Task directions:
Go through the listing and pick out each line with the word "agent" in it.

Given data:
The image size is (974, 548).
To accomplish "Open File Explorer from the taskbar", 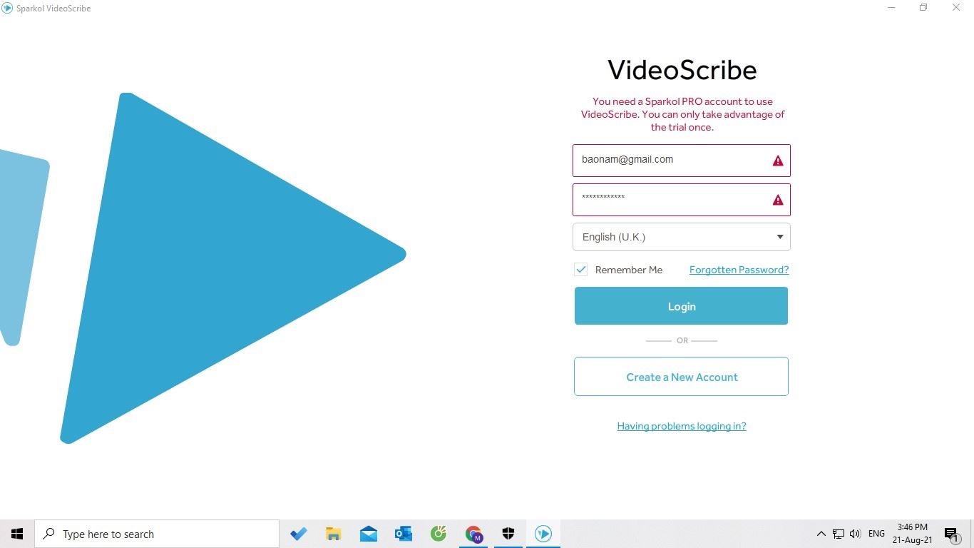I will tap(333, 533).

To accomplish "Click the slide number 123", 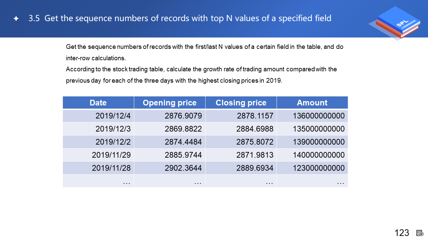I will tap(402, 233).
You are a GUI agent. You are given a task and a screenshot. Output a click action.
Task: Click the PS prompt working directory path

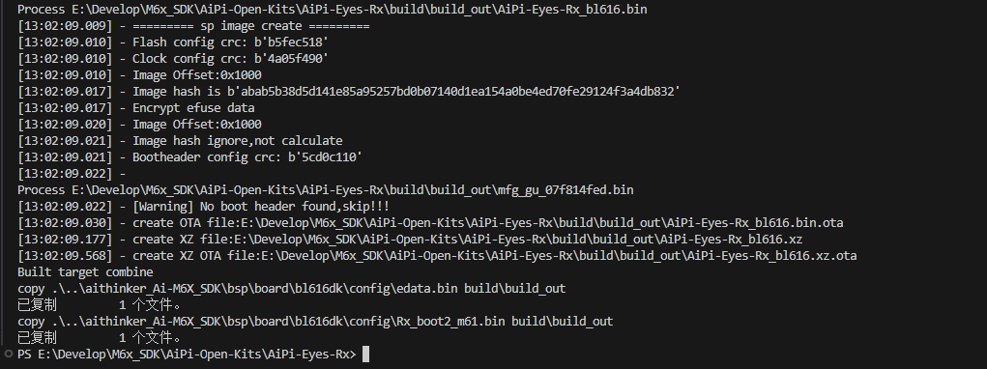pos(194,355)
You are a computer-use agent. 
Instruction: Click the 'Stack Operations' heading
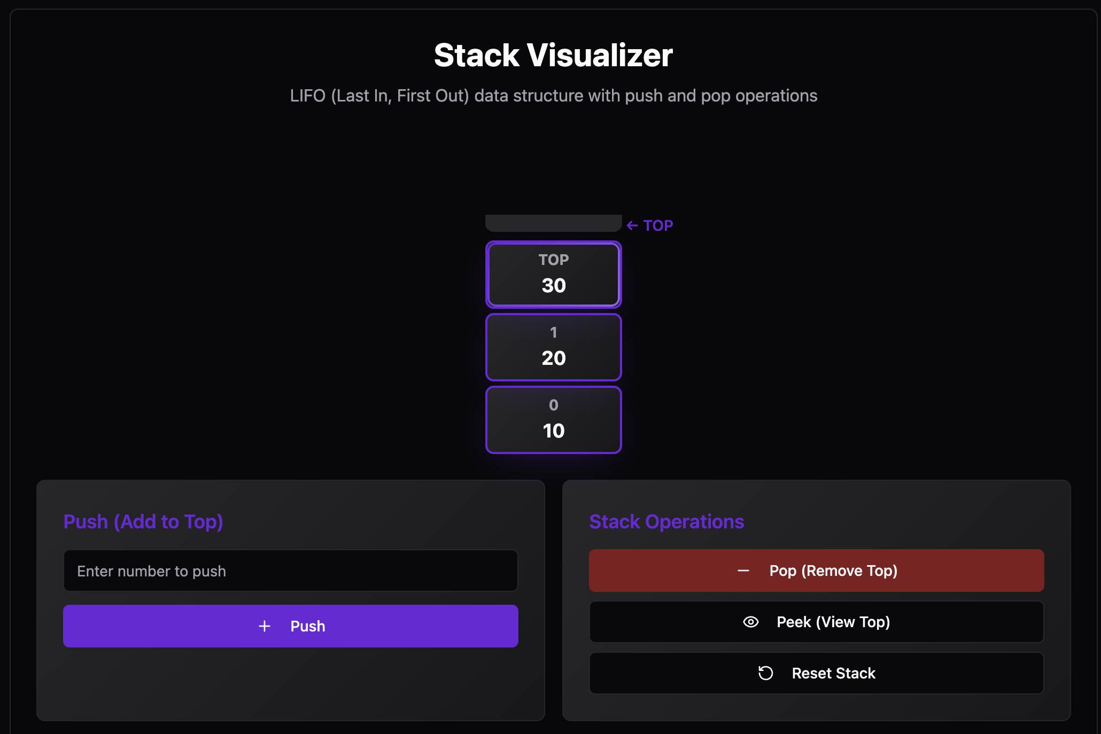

Expected answer:
You are a GUI agent. You are given a task and a screenshot. Output a click action.
You are a computer-use agent. 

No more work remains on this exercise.